# Not really



## Abu Talha

Hi,
How would the reply "Not really" be translated.? 

I came up with ليس حقا but that sounds more like saying "It is not correct", and لا حقا or لا تماما but those sound more like saying "No, definitely!"  

Whereas "not really" in English is an impassive and/or evasive reply.

Thanks.


----------



## إسكندراني

Which 'not really' do you mean? English is notorious for 'beating around the bush' and being indirect; if you could translate to any other language too it would probably help.


----------



## Abu Talha

I suppose I was looking a reply to a question like "Do you like it?" Just saying لا sounds too brusque, and I was wondering if there was a way to express the negative in a more watered-down way.

Come to think of it, it would probably not be translated directly in Urdu (the only other language that I know), and you would probably say things like: "Not in a complete way," or "It's okay, but..." and/or "I'm not completely satisfied with it." You could probably insert a بس in there too. (I think Urdu uses بس similarly as Colloquial Arabic does but it's considered borderline فصيح). 

So maybe Arabic does something similar?


----------



## Kinan

ليس حقا
ليس بالضبط


----------



## Abu Talha

Thanks Kinan. So am I correct in assuming that لا بالضبط and ليس بالضبط are at opposite extremes? The first would be more forceful, as in "No, definitely!" and the second conveying the meaning under discussion. 

Or does tone and delivery affect how either is interpreted?


----------



## Kinan

I believe لا بالضبط is never used, actually I think it's incorrect.


----------



## DarrenLamb

You can just say عادي

It's the equivalent of ''yeah it's ok'' as if to say ''yeah, not really.'' I sort of depends on how you express it though.


----------



## إسكندراني

MSA wasn't designed for such conversations. Maybe someone can dig up an 'I didn't really like it' out of poetry somewhere?

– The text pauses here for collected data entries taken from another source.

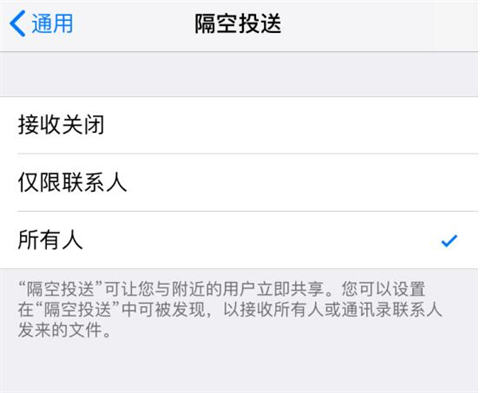Viewport: 480px width, 393px height.
Task: Select the 所有人 option row
Action: click(239, 240)
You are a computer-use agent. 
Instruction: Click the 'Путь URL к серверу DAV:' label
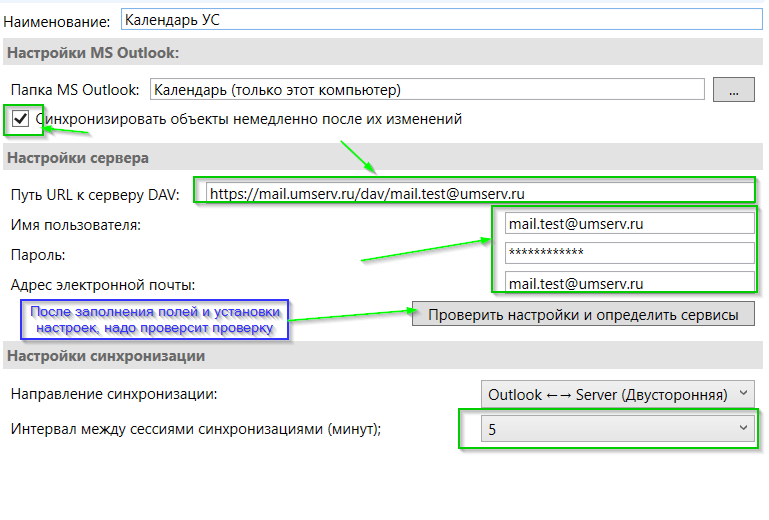(94, 194)
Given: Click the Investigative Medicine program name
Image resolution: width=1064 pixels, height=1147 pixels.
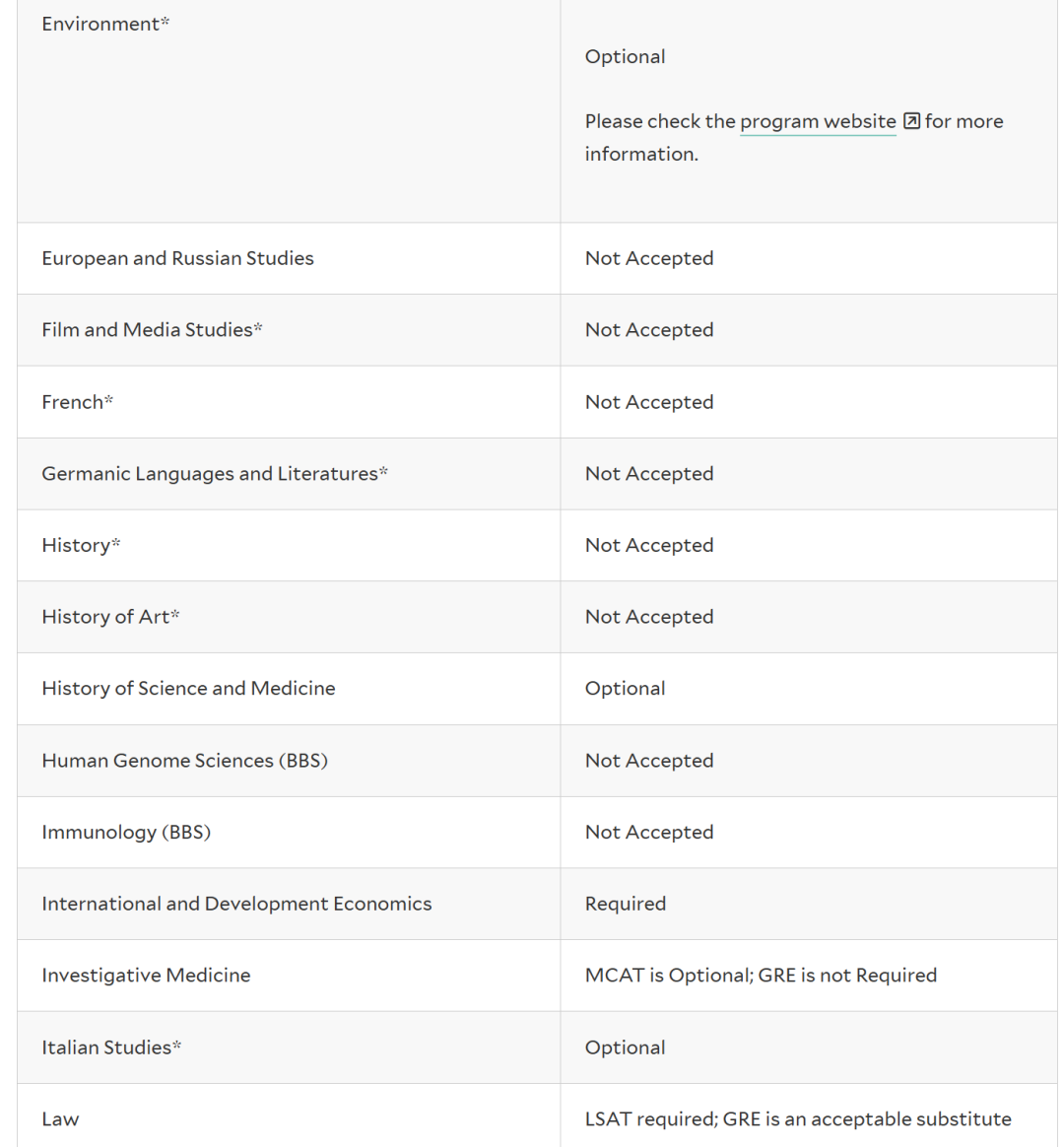Looking at the screenshot, I should tap(146, 976).
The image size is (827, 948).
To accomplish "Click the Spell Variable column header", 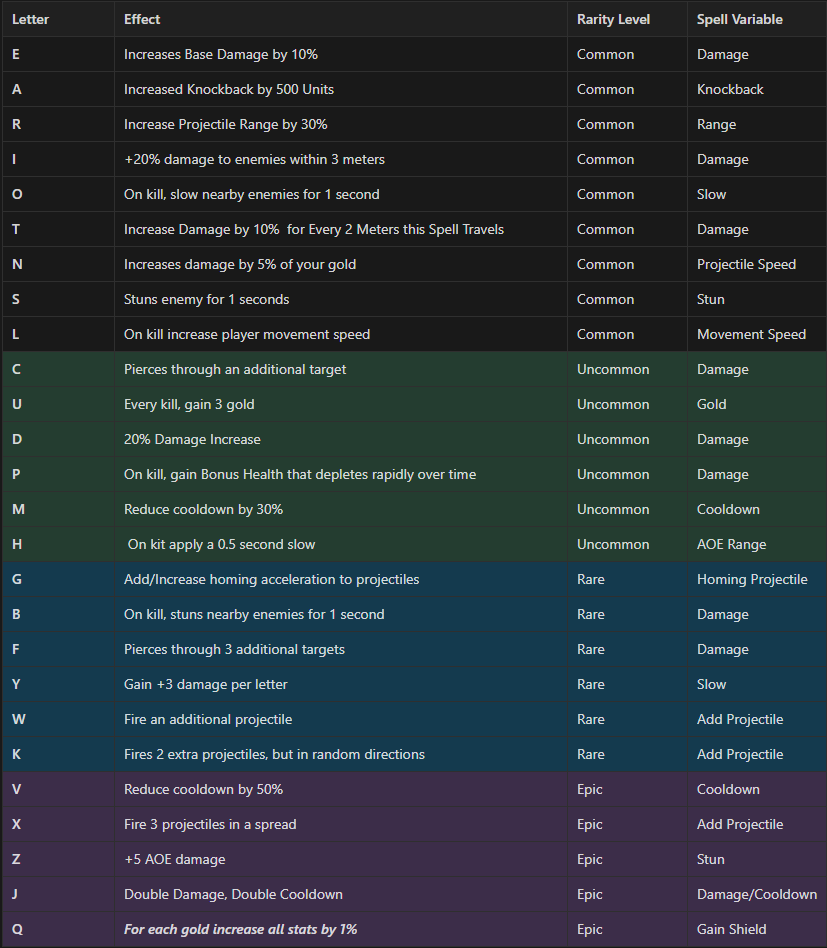I will 739,19.
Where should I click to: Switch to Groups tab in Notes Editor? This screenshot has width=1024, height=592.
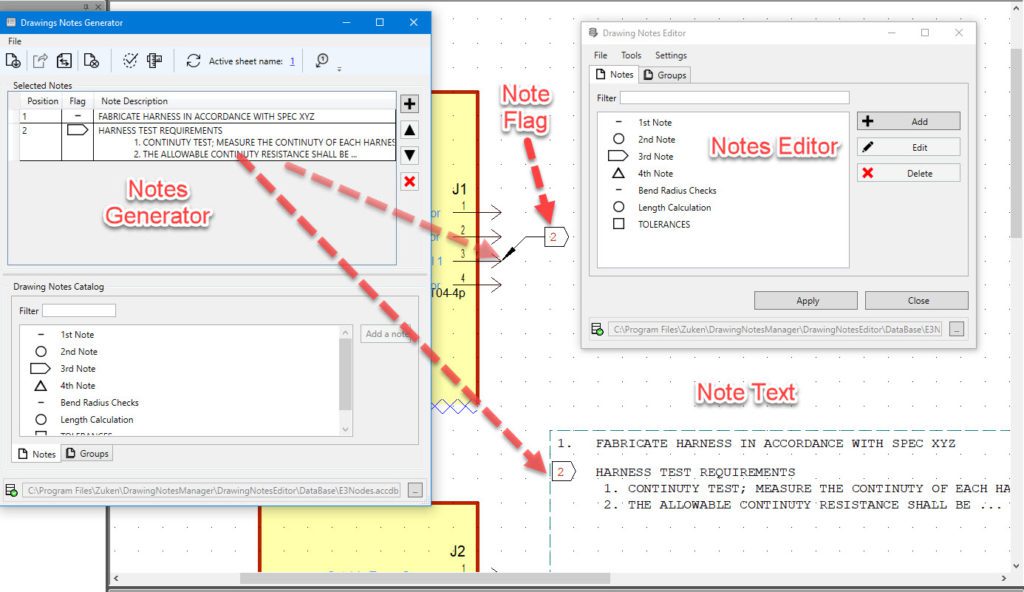[x=665, y=75]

In Egypt we could say مش قوي, or start the sentence with بصراحة or بيني وبينك.
It's also very common to say يعني viz:
عجبتك؟
يعني.
There is a particular tone of voice to do it in


----------



## hiba

إسكندراني said:


> MSA wasn't designed for such
> It's also very common to say يعني viz:
> عجبتك؟
> يعني.
> There is a particular tone of voice to do it in


I was going to say this too, but I didn't know how to explain it! I think it's the closest to "not really"


----------



## Kinan

He is asking in MSA though.


----------



## AndyRoo

Perhaps you could say: ليس بالفعل ?


----------



## londonmasri

A different way of saying it but:
إلي حد ما


----------



## Mahaodeh

I think Iskandarani hit the nail on the head when he said that MSA is not designed to be used this way (although I would say "did not evolve" rather than designed). Colloquial can be more expressive in these cases. 

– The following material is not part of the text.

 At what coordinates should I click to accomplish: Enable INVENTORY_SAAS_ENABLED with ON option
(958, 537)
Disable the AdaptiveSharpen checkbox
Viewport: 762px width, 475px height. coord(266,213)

If one says عادي it would be understood that "it's OK", not particularly good but not too bad either. In MSA you can say عادي or إلى حد ما (because you didn't really think it's bad so)
If you say يعني it implies that you are hesitant to say "not really" but you actually did not like it very much.
If you say مش كتير \ مو كلش \ مش هل قد \ مش قوي (depending on dialect) it means "not really" although the literal translation is "not much". In MSA I would go for ليس كثيرا.


----------



## إسكندراني

We could also try using a verb to say what isn't totally the case:
لم أقتنع تماماً بعد
لم أرضىٰ تماماً بعد
إلخ
Maybe we should try to standardise يعني?


----------



## relates

Very interesting topic. I never realized just how vague the English language can be, but it's true- so much of our communication is through nuance and hinting around. Pretty silly when you think about it.


----------



## Destiny2000

I think the best translation is ليس تماما - ليس بالضبط 

what does it mean MSA  ?


----------



## Abu Talha

Thanks everyone.



> what does it mean MSA ?



MSA is an acronym for Modern Standard Arabic which is applied to الفصحى الحديثة as opposed to الفصحى القديمة.

I suppose in this case I just meant الفصحى in general, but since the desired meaning is so colloquial it can only be expressed accurately by today's colloquial (العامية) rather than yesterday's (الفصحى القديمة).


----------



## إسكندراني

Destiny2000 said:


> I think the best translation is ليس تماما - ليس بالضبط


These mean:
Not totally
Not exactly
Nothing more, nothing less.
This is way off 'not really' and in my opinion is such an unacceptable translation that the subtitle-ers of the Arab world should be roasted for using it.


----------



## Mahaodeh

daee said:


> Thanks everyone.
> 
> 
> 
> MSA is an acronym for Modern Standard Arabic which is applied to الفصحى الحديثة as opposed to الفصحى القديمة.
> 
> I suppose in this case I just meant الفصحى in general, but since the desired meaning is so colloquial it can only be expressed accurately by today's colloquial (العامية) rather than yesterday's (الفصحى القديمة).



Well, sometimes العامية is closer to Classical Arabic than it is to MSA. After all, it was derived from Classical Arabic, not MSA.


----------